[[ Given records open ]]

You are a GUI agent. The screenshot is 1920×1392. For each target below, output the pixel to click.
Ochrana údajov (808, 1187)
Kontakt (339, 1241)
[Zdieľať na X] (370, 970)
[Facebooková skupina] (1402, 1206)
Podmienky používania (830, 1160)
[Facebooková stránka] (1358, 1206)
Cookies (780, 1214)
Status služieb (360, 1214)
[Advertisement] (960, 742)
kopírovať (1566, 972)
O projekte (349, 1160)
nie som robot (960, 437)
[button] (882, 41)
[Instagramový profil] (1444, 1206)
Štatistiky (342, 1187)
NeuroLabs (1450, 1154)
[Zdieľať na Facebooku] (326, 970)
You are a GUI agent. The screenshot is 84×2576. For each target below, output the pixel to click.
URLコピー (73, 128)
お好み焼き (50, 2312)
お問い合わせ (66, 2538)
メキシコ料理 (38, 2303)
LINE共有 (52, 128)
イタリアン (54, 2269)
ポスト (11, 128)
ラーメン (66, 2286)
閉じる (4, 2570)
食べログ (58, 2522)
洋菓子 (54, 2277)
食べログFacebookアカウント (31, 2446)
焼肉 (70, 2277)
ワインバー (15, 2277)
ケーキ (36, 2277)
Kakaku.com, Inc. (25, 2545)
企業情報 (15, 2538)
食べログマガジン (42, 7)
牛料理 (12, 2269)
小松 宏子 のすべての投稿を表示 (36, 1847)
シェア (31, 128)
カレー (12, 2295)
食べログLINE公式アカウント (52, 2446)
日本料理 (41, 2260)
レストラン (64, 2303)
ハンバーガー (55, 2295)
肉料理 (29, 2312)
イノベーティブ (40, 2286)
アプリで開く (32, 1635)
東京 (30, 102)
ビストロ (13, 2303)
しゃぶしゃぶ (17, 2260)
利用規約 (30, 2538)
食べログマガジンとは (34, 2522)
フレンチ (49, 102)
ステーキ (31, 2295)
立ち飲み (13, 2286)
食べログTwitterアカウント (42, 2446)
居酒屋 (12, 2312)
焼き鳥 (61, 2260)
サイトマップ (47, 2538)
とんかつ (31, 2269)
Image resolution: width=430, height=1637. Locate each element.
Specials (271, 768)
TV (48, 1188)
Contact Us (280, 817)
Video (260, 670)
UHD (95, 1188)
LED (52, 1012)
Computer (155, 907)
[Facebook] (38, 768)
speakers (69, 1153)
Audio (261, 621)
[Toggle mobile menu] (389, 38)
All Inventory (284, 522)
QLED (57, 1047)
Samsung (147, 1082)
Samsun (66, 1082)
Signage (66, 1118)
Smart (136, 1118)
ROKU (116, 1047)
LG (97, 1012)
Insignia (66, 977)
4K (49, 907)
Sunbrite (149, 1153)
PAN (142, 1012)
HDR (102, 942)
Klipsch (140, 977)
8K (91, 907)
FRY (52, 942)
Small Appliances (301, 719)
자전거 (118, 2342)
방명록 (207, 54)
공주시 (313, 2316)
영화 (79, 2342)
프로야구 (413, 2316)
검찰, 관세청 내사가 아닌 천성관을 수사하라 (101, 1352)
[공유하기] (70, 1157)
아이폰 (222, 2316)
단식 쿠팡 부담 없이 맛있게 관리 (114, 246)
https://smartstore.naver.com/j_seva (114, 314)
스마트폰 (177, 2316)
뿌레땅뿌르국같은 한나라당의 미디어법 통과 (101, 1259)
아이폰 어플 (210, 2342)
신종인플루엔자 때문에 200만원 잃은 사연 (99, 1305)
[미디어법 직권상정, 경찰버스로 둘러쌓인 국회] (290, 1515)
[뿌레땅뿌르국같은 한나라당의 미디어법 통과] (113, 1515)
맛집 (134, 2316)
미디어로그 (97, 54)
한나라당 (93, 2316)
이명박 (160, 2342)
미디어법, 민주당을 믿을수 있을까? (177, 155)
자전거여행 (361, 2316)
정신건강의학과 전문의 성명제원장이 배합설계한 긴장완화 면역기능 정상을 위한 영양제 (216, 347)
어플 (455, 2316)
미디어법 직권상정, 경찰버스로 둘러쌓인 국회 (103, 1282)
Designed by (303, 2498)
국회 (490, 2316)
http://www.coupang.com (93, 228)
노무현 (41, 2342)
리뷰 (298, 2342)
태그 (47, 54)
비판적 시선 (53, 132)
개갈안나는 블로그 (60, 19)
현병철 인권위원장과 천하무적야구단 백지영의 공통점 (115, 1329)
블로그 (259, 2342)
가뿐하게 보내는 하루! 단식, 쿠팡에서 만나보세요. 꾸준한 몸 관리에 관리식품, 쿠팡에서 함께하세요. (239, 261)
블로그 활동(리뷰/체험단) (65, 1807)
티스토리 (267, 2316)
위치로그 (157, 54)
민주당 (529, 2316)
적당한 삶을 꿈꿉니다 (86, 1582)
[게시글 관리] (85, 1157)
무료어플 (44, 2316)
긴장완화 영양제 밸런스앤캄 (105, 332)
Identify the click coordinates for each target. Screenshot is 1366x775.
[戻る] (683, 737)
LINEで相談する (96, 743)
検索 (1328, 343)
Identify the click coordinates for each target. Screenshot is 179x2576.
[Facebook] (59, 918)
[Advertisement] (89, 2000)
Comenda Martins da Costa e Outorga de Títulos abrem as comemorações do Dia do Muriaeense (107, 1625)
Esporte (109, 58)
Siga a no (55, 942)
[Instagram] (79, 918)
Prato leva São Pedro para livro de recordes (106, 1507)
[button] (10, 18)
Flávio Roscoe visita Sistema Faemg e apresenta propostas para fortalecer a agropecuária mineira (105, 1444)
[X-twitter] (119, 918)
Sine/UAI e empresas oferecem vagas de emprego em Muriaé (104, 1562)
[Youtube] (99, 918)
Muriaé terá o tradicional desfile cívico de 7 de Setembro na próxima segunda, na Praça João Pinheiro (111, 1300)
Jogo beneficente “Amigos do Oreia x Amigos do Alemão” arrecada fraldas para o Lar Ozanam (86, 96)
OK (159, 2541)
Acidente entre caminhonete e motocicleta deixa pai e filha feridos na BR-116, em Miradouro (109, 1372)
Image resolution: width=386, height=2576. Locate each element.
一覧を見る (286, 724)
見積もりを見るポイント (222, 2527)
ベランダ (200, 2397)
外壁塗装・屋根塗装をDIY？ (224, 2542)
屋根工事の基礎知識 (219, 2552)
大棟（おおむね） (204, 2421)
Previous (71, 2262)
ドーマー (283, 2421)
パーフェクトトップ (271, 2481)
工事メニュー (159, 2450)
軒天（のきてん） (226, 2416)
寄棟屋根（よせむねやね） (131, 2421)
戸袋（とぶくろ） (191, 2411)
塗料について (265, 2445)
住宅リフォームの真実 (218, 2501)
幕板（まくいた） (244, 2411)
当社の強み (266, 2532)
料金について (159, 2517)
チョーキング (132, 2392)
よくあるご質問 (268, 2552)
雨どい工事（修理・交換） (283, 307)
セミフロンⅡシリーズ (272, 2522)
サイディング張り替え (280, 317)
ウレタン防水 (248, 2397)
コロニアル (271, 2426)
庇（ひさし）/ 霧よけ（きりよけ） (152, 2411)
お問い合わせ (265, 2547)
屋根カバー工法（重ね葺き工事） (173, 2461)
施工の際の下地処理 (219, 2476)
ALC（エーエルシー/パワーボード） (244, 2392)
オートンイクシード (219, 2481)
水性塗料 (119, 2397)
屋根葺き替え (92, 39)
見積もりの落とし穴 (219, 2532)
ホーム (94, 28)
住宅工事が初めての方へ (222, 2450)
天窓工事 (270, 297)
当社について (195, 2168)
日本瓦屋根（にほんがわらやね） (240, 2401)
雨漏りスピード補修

[[ Given records closed ]]

_Problem to solve_
Output every line of the data again, exactly.

_Exercise output_
You are a GUI agent. The screenshot is 1920×1392. For each target below, output the pixel to click.
Ochrana údajov (808, 1187)
Kontakt (339, 1241)
[Zdieľať na X] (370, 970)
[Facebooková skupina] (1402, 1206)
Podmienky používania (830, 1160)
[Facebooková stránka] (1358, 1206)
Cookies (780, 1214)
Status služieb (360, 1214)
[Advertisement] (960, 742)
kopírovať (1566, 972)
O projekte (349, 1160)
nie som robot (960, 437)
[button] (882, 41)
[Instagramový profil] (1444, 1206)
Štatistiky (342, 1187)
NeuroLabs (1450, 1154)
[Zdieľať na Facebooku] (326, 970)
You are a GUI agent. The screenshot is 84×2576. For each target below, output the pixel to click.
URLコピー (73, 128)
お好み焼き (50, 2312)
お問い合わせ (66, 2538)
メキシコ料理 (38, 2303)
LINE共有 (52, 128)
イタリアン (54, 2269)
ポスト (11, 128)
ラーメン (66, 2286)
閉じる (4, 2570)
食べログ (58, 2522)
洋菓子 (54, 2277)
食べログFacebookアカウント (31, 2446)
焼肉 (70, 2277)
ワインバー (15, 2277)
ケーキ (36, 2277)
Kakaku.com, Inc. (25, 2545)
企業情報 (15, 2538)
食べログマガジン (42, 7)
牛料理 (12, 2269)
小松 宏子 のすべての投稿を表示 (36, 1847)
シェア (31, 128)
カレー (12, 2295)
食べログLINE公式アカウント (52, 2446)
日本料理 (41, 2260)
レストラン (64, 2303)
ハンバーガー (55, 2295)
肉料理 (29, 2312)
イノベーティブ (40, 2286)
アプリで開く (32, 1635)
東京 (30, 102)
ビストロ (13, 2303)
しゃぶしゃぶ (17, 2260)
利用規約 (30, 2538)
食べログマガジンとは (34, 2522)
フレンチ (49, 102)
ステーキ (31, 2295)
立ち飲み (13, 2286)
食べログTwitterアカウント (42, 2446)
居酒屋 (12, 2312)
焼き鳥 (61, 2260)
サイトマップ (47, 2538)
とんかつ (31, 2269)
Image resolution: width=430, height=1637. Locate each element.
Specials (271, 768)
TV (48, 1188)
Contact Us (280, 817)
Video (260, 670)
UHD (95, 1188)
LED (52, 1012)
Computer (155, 907)
[Facebook] (38, 768)
speakers (69, 1153)
Audio (261, 621)
[Toggle mobile menu] (389, 38)
All Inventory (284, 522)
QLED (57, 1047)
Samsung (147, 1082)
Samsun (66, 1082)
Signage (66, 1118)
Smart (136, 1118)
ROKU (116, 1047)
LG (97, 1012)
Insignia (66, 977)
4K (49, 907)
Sunbrite (149, 1153)
PAN (142, 1012)
HDR (102, 942)
Klipsch (140, 977)
8K (91, 907)
FRY (52, 942)
Small Appliances (301, 719)
자전거 (118, 2342)
방명록 (207, 54)
공주시 (313, 2316)
영화 (79, 2342)
프로야구 (413, 2316)
검찰, 관세청 내사가 아닌 천성관을 수사하라 (101, 1352)
[공유하기] (70, 1157)
아이폰 (222, 2316)
단식 쿠팡 부담 없이 맛있게 관리 (114, 246)
https://smartstore.naver.com/j_seva (114, 314)
스마트폰 (177, 2316)
뿌레땅뿌르국같은 한나라당의 미디어법 통과 (101, 1259)
아이폰 어플 (210, 2342)
신종인플루엔자 때문에 200만원 잃은 사연 (99, 1305)
[미디어법 직권상정, 경찰버스로 둘러쌓인 국회] (290, 1515)
[뿌레땅뿌르국같은 한나라당의 미디어법 통과] (113, 1515)
맛집 (134, 2316)
미디어로그 (97, 54)
한나라당 (93, 2316)
이명박 (160, 2342)
미디어법, 민주당을 믿을수 있을까? (177, 155)
자전거여행 (361, 2316)
정신건강의학과 전문의 성명제원장이 배합설계한 긴장완화 면역기능 정상을 위한 영양제 (216, 347)
어플 (455, 2316)
미디어법 직권상정, 경찰버스로 둘러쌓인 국회 (103, 1282)
Designed by (303, 2498)
국회 (490, 2316)
http://www.coupang.com (93, 228)
노무현 (41, 2342)
리뷰 (298, 2342)
태그 (47, 54)
비판적 시선 (53, 132)
개갈안나는 블로그 (60, 19)
현병철 인권위원장과 천하무적야구단 백지영의 공통점 (115, 1329)
블로그 (259, 2342)
가뿐하게 보내는 하루! 단식, 쿠팡에서 만나보세요. 꾸준한 몸 관리에 관리식품, 쿠팡에서 함께하세요. (239, 261)
블로그 활동(리뷰/체험단) (65, 1807)
티스토리 (267, 2316)
위치로그 (157, 54)
민주당 (529, 2316)
적당한 삶을 꿈꿉니다 (86, 1582)
[게시글 관리] (85, 1157)
무료어플 (44, 2316)
긴장완화 영양제 밸런스앤캄 (105, 332)
Identify the click coordinates for each target. Screenshot is 1366x775.
[戻る] (683, 737)
LINEで相談する (96, 743)
検索 (1328, 343)
Identify the click coordinates for each target. Screenshot is 179x2576.
[Facebook] (59, 918)
[Advertisement] (89, 2000)
Comenda Martins da Costa e Outorga de Títulos abrem as comemorações do Dia do Muriaeense (107, 1625)
Esporte (109, 58)
Siga a no (55, 942)
[Instagram] (79, 918)
Prato leva São Pedro para livro de recordes (106, 1507)
[button] (10, 18)
Flávio Roscoe visita Sistema Faemg e apresenta propostas para fortalecer a agropecuária mineira (105, 1444)
[X-twitter] (119, 918)
Sine/UAI e empresas oferecem vagas de emprego em Muriaé (104, 1562)
[Youtube] (99, 918)
Muriaé terá o tradicional desfile cívico de 7 de Setembro na próxima segunda, na Praça João Pinheiro (111, 1300)
Jogo beneficente “Amigos do Oreia x Amigos do Alemão” arrecada fraldas para o Lar Ozanam (86, 96)
OK (159, 2541)
Acidente entre caminhonete e motocicleta deixa pai e filha feridos na BR-116, em Miradouro (109, 1372)
Image resolution: width=386, height=2576. Locate each element.
一覧を見る (286, 724)
見積もりを見るポイント (222, 2527)
ベランダ (200, 2397)
外壁塗装・屋根塗装をDIY？ (224, 2542)
屋根工事の基礎知識 (219, 2552)
大棟（おおむね） (204, 2421)
Previous (71, 2262)
ドーマー (283, 2421)
パーフェクトトップ (271, 2481)
工事メニュー (159, 2450)
軒天（のきてん） (226, 2416)
寄棟屋根（よせむねやね） (131, 2421)
戸袋（とぶくろ） (191, 2411)
塗料について (265, 2445)
住宅リフォームの真実 (218, 2501)
幕板（まくいた） (244, 2411)
当社の強み (266, 2532)
料金について (159, 2517)
チョーキング (132, 2392)
よくあるご質問 (268, 2552)
雨どい工事（修理・交換） (283, 307)
セミフロンⅡシリーズ (272, 2522)
サイディング張り替え (280, 317)
ウレタン防水 (248, 2397)
コロニアル (271, 2426)
庇（ひさし）/ 霧よけ（きりよけ） (152, 2411)
お問い合わせ (265, 2547)
屋根カバー工法（重ね葺き工事） (173, 2461)
施工の際の下地処理 (219, 2476)
ALC（エーエルシー/パワーボード） (244, 2392)
オートンイクシード (219, 2481)
水性塗料 (119, 2397)
屋根葺き替え (92, 39)
見積もりの落とし穴 (219, 2532)
ホーム (94, 28)
住宅工事が初めての方へ (222, 2450)
天窓工事 (270, 297)
当社について (195, 2168)
日本瓦屋根（にほんがわらやね） (240, 2401)
雨漏りスピード補修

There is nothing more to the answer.